:: GIVEN DATA ::

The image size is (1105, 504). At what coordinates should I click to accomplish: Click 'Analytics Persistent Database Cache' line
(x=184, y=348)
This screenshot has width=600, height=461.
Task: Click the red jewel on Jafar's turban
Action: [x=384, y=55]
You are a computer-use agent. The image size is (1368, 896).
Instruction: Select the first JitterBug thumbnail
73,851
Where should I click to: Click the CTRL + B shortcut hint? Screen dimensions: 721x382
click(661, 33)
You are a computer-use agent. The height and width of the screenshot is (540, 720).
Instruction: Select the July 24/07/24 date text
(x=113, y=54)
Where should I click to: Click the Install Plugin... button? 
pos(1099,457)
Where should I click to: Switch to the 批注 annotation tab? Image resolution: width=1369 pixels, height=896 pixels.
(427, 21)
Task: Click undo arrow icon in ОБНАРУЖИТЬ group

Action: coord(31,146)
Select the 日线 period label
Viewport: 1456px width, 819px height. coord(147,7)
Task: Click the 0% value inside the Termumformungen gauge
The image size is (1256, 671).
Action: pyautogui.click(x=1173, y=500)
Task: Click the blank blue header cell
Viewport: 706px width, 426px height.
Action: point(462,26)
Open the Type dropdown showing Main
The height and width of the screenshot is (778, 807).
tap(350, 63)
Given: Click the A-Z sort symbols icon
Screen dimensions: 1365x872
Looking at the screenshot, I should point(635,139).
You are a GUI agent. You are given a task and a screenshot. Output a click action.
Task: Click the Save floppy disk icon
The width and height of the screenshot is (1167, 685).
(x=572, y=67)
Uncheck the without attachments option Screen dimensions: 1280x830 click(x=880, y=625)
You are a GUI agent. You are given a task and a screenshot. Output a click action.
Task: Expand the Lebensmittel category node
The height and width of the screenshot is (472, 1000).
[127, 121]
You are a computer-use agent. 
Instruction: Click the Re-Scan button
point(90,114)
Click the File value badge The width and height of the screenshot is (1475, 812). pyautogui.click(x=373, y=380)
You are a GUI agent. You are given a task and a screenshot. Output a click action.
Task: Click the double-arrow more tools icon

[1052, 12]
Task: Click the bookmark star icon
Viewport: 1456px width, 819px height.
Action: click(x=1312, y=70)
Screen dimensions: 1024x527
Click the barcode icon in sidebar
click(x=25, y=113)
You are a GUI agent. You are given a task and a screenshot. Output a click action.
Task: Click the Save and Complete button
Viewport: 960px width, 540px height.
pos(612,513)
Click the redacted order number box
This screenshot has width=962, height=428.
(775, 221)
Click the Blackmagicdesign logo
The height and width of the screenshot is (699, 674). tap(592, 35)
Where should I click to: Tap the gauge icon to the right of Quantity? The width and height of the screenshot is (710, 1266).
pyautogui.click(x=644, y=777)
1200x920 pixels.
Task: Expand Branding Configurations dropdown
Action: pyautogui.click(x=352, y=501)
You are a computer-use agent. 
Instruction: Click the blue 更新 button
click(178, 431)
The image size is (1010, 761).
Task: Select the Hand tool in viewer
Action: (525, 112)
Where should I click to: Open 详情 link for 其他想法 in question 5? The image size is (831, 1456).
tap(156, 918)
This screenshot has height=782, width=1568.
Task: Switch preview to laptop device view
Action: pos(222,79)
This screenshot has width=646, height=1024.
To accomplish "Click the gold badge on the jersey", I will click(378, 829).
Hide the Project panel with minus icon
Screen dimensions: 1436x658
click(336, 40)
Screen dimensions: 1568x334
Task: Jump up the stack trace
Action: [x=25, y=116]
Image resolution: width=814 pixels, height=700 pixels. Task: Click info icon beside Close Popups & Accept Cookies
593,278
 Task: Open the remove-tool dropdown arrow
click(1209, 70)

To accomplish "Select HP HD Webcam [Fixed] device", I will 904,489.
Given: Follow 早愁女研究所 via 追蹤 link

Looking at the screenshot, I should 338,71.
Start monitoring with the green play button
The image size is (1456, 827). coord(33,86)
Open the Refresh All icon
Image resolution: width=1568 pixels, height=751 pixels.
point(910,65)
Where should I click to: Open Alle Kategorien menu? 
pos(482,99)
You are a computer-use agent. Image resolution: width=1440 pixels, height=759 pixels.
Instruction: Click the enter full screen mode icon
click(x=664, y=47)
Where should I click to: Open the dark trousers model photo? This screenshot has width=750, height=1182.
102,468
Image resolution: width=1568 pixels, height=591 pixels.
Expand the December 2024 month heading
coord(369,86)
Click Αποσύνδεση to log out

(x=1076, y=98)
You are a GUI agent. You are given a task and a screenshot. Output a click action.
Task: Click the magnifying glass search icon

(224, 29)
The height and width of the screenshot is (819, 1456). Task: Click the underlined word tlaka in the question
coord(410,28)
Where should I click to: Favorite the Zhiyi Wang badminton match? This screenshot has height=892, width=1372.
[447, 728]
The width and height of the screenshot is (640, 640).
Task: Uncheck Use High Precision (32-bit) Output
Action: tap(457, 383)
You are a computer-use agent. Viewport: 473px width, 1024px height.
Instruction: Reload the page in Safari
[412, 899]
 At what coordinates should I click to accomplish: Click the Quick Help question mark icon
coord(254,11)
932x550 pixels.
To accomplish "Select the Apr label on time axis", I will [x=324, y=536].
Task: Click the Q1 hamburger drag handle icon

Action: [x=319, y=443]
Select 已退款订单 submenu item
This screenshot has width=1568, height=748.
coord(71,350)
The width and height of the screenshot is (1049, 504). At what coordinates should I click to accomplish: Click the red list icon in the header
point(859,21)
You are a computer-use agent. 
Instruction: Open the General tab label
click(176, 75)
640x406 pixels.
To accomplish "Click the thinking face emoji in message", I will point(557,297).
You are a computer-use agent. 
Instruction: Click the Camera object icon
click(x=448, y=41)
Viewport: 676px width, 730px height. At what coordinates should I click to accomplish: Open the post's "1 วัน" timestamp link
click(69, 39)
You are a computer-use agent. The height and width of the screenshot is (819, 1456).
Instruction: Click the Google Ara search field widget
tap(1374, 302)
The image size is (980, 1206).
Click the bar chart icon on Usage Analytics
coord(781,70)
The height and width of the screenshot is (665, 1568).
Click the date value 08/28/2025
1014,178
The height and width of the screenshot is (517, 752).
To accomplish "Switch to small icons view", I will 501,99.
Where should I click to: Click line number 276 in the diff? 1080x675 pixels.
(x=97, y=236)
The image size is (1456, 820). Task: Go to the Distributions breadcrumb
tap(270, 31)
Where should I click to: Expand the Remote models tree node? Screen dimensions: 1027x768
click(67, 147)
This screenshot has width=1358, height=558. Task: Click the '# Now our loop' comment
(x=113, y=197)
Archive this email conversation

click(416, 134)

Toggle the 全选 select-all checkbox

:::

_PROBLEM DETAILS_.
Arrange the data from the line with "Task: Click the 0%" up to and including the line with "Uncheck the without" as a two-column CSV with the headers instruction and answer. Each row should have the instruction text and its answer, with each value in one quoted field and any line breaks replaced by spaces.

_THE RESULT_.
instruction,answer
"Task: Click the 0% value inside the Termumformungen gauge The image size is (1256, 671).","Action: pyautogui.click(x=1173, y=500)"
"Task: Click the blank blue header cell Viewport: 706px width, 426px height.","Action: point(462,26)"
"Open the Type dropdown showing Main The height and width of the screenshot is (778, 807).","tap(350, 63)"
"Given: Click the A-Z sort symbols icon Screen dimensions: 1365x872","Looking at the screenshot, I should point(635,139)."
"You are a GUI agent. You are given a task and a screenshot. Output a click action. Task: Click the Save floppy disk icon The width and height of the screenshot is (1167, 685).","(x=572, y=67)"
"Uncheck the without attachments option Screen dimensions: 1280x830","click(x=880, y=625)"